Ruth McDougall, curator of Pacific Art, has identified another throughline for APT9: artists whose work engages with notions of wealth and value beyond capital and property.
One of the most literal examples of this is the monumental arrangement of Tutana and Loloi (rings of shell-threaded cane) in the GOMA foyer, which constitute "banks" of Diwarra ("shell money") used by the Gunantuna (Toloi people) of East New Britain (a province of Papua New Guinea).
Other artists push back against Western notions of value: Aotearoa New Zealand jewellery artist Areta Wilkinson re-positions the value of the "precious item" as a matter of knowledge and relationships (with ancestors and land); and photographer and collage artist Kapulani Landgraf superimposes ancient totems and symbols on the hyper-developed and commodified landscape of contemporary Hawai'i, pitting commercial values against her forebears' systems of belief and value (which cherish connection with and custodianship of land).
In the collective project Women's Wealth, alternative systems of value and wealth are not just on display, but are integral to the process and outcomes.
The project produced a room full of works by women from Bougainville and the Solomon Islands, including ceremonial fans and "hoods", and bags.
They are objects that have value beyond their materiality: they signify authority in some cases, and the making of them represents connection with kin and country. They also represent cultural resilience in the face of commercial, environmental and industrial forces.
But McDougall, who worked three years on the project in tandem with co-curator Sana Balai and Baku women and artists Taloi Havini and Marilyn Havini, says the project is as much about building relationships with that community and fostering intergenerational transfer of knowledge as about the works themselves.
"The project wasn't just about putting something on display in the gallery — it was about 'How can we take these women from this place to this place, and do that with integrity'."

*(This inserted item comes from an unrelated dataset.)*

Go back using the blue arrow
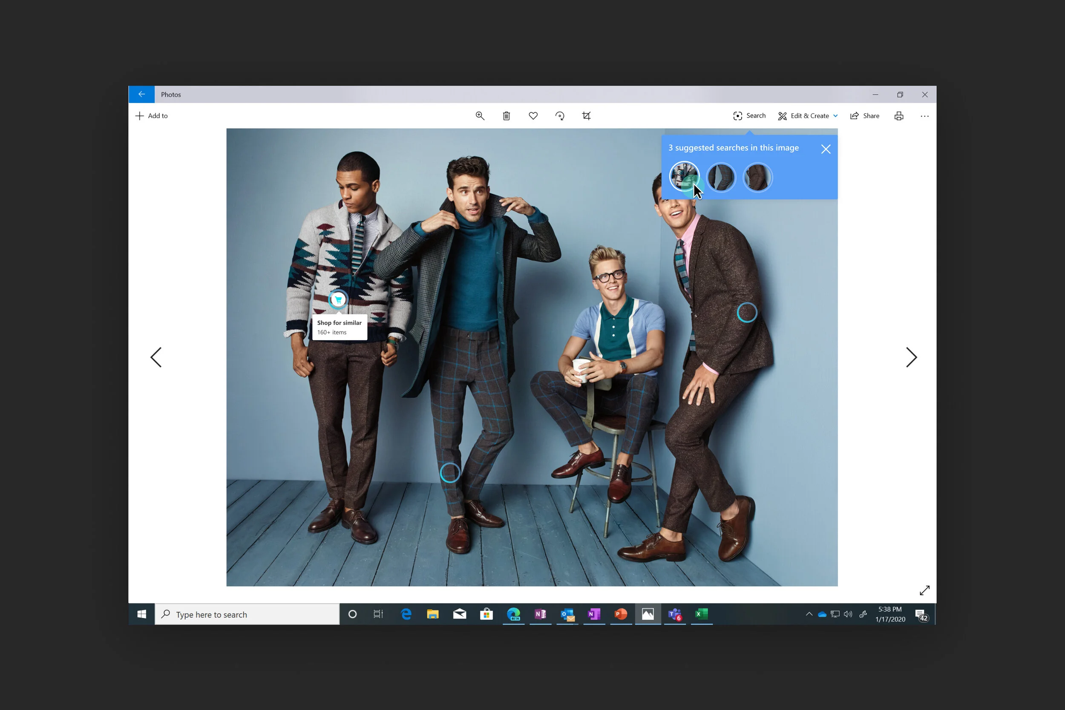 tap(141, 94)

Women's Wealth is one of several collaborative, community-driven projects in APT9 that demonstrate the institution of the Gallery being shaped by outside voices — co-curators and artists.
Others include Tungaru: The Kiribati Project led by artist Chris Charteris, and the Marshall Islands Jaki-ed mat-weaving project, which involved a three-week workshop with local experts and Marshallese poet, teacher and artist Kathy Jetnil-Kijiner.

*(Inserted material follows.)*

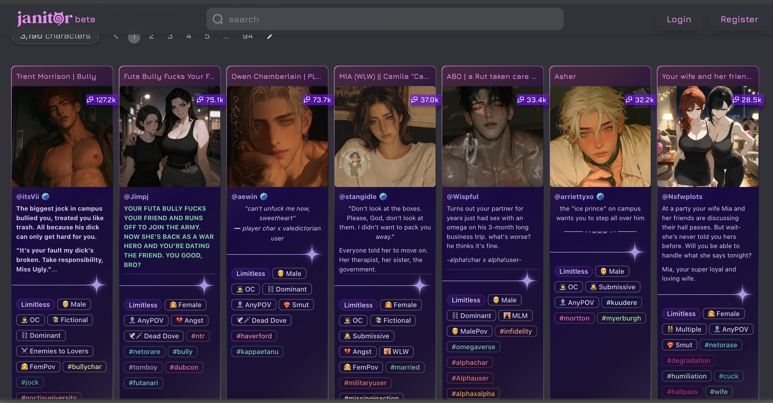
Task: Jump to page 94
Action: coord(248,36)
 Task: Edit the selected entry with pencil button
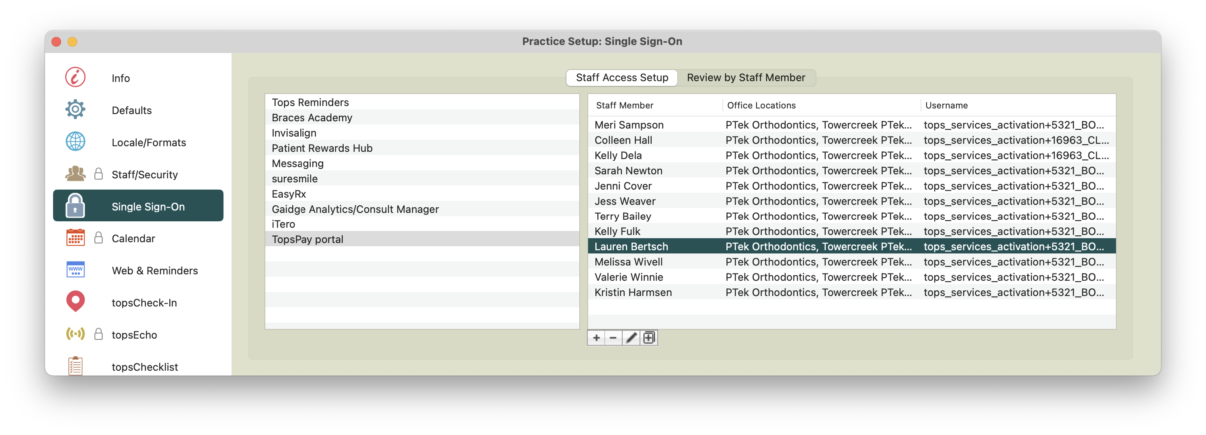coord(631,338)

These voices join the multiple voices of the internal curatorium (which is comprised of eight curators from QAGOMA) in shaping the APT9 exhibition.
The result — compounded by the lack of overarching theme — is not one authorial voice but many; not one simple vision, but complexity.

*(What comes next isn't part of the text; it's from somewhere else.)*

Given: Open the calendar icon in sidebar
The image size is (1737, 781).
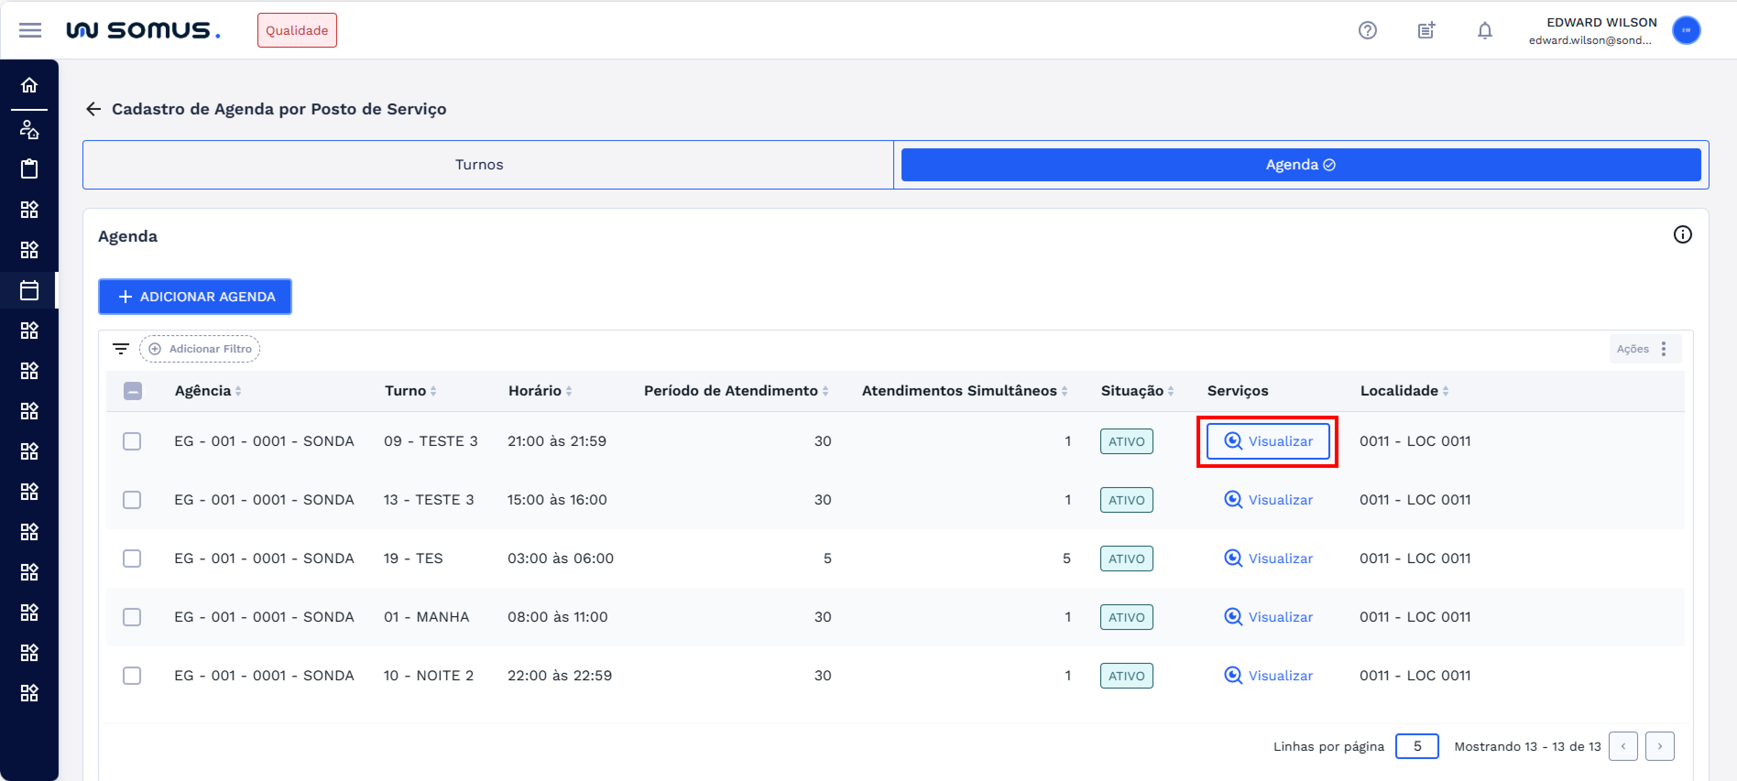Looking at the screenshot, I should 29,290.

It's a complexity that does justice to the region, and helps us understand it, says Stanhope.
"We're part of Asia and the Pacific — and they're complex, as is Australia. So any way that we can get to know these neighbours better, understand those different world views and share their cultures, the richer our lives will be."
The 9th Asia-Pacific Triennial of Contemporary Art runs until April 28 at Queensland Art Gallery | Gallery of Modern Art, Brisbane.